My family and I just got back from a week at the beach. Thanks to our early-rising human alarm – for some reason my 3-year-old seems to think the day must start before 6:30 am – we took full advantage of the waves, a large pool, and a balcony that was great for picnics and reading and people-watching. We ate great seafood. We took naps. On the day it rained, we jumped until we were sore at a trampoline park.
I am very lucky in that going to the beach is nothing new. I have always lived within an eight-hour drive of one shore or another. When I was young, my parents took my brother and me to the Atlantic coast or the Gulf at least every other year. In nearly thirteen years of marriage, my husband and I have gotten away to the beach several times. That’s including the last three falls, now that we have a child who loves to be manhandled by the tide.
Yet something was different about this trip. I anticipated it. I enjoyed nearly every moment of it. And when it was over, I was happy to be coming home to my bed, my routine, my work. There was no dread about what awaited me. I didn’t open my email yesterday with one eye shut. I didn’t groan about the stacks of papers and books on my desk.

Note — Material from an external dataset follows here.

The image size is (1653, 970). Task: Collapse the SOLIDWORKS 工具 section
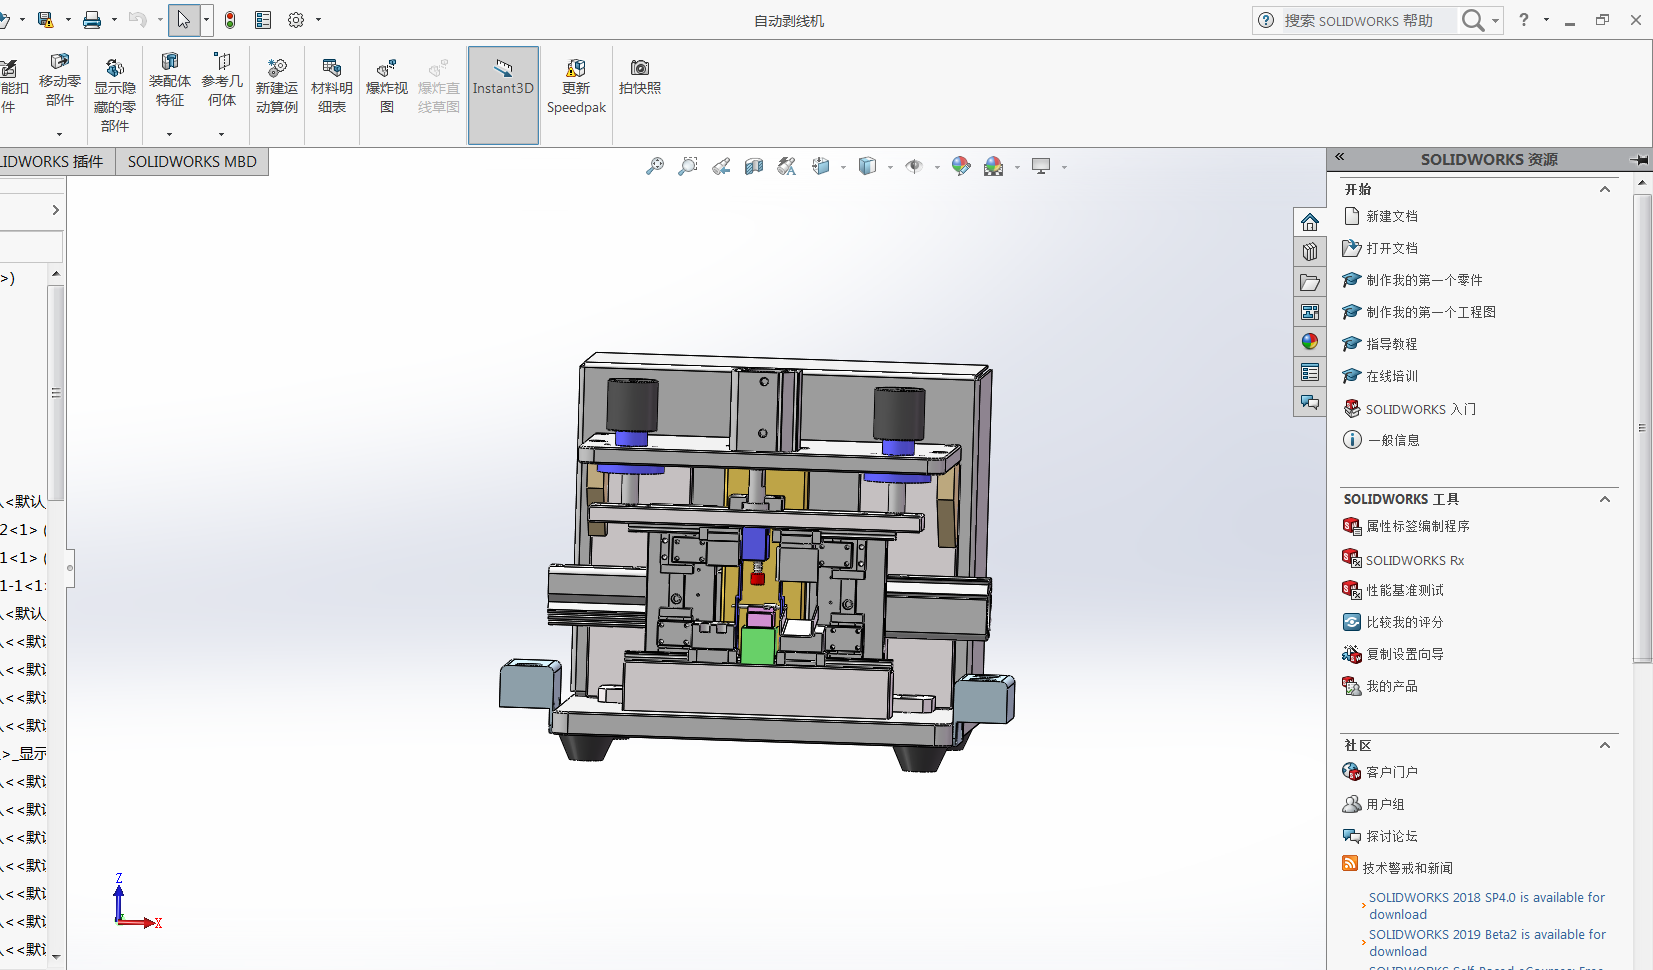(x=1605, y=499)
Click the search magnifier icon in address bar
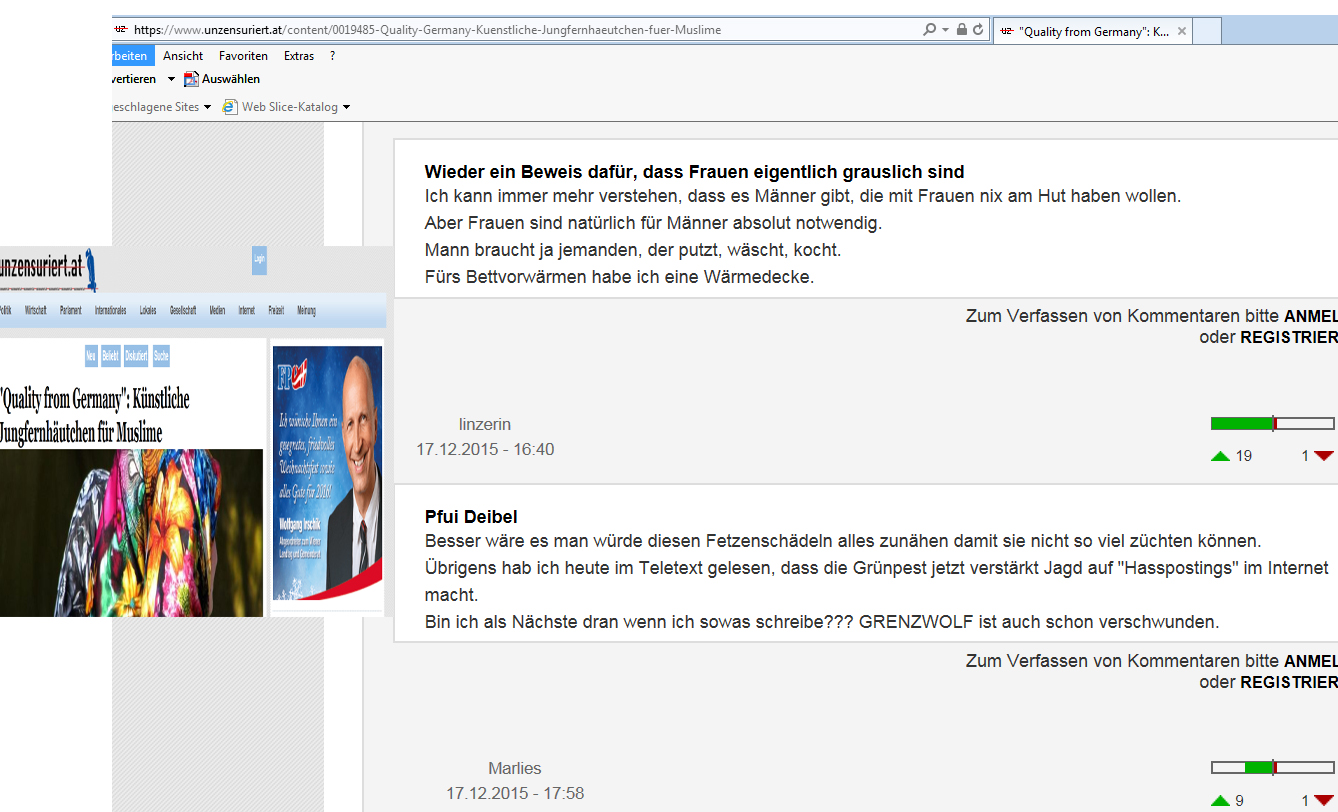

In other words, I needed – and had – a break, not an escape.
Too many times I’ve gone out of town in total denial about what I’d have to deal with when I got back. Church members gone wild. Staff conflict. Events that had to be pulled off, whether there was support and enthusiasm for them or not. I’ve dreamed about what it would look like just to stay gone.
Many of you have been there too. You survive until vacation, then your time away is not nearly enough to recover from the exhaustion and the discouragement. And sometimes all the quiet does is amplify the voice in your head that keeps asking if what you do makes any difference to anyone. (Spoiler alert: it does.)
So my hope for you is that your personal and vocational lives nourish you as much as they drain you so that, when you take that hard-earned time away, you just need a break instead of a full-on escape.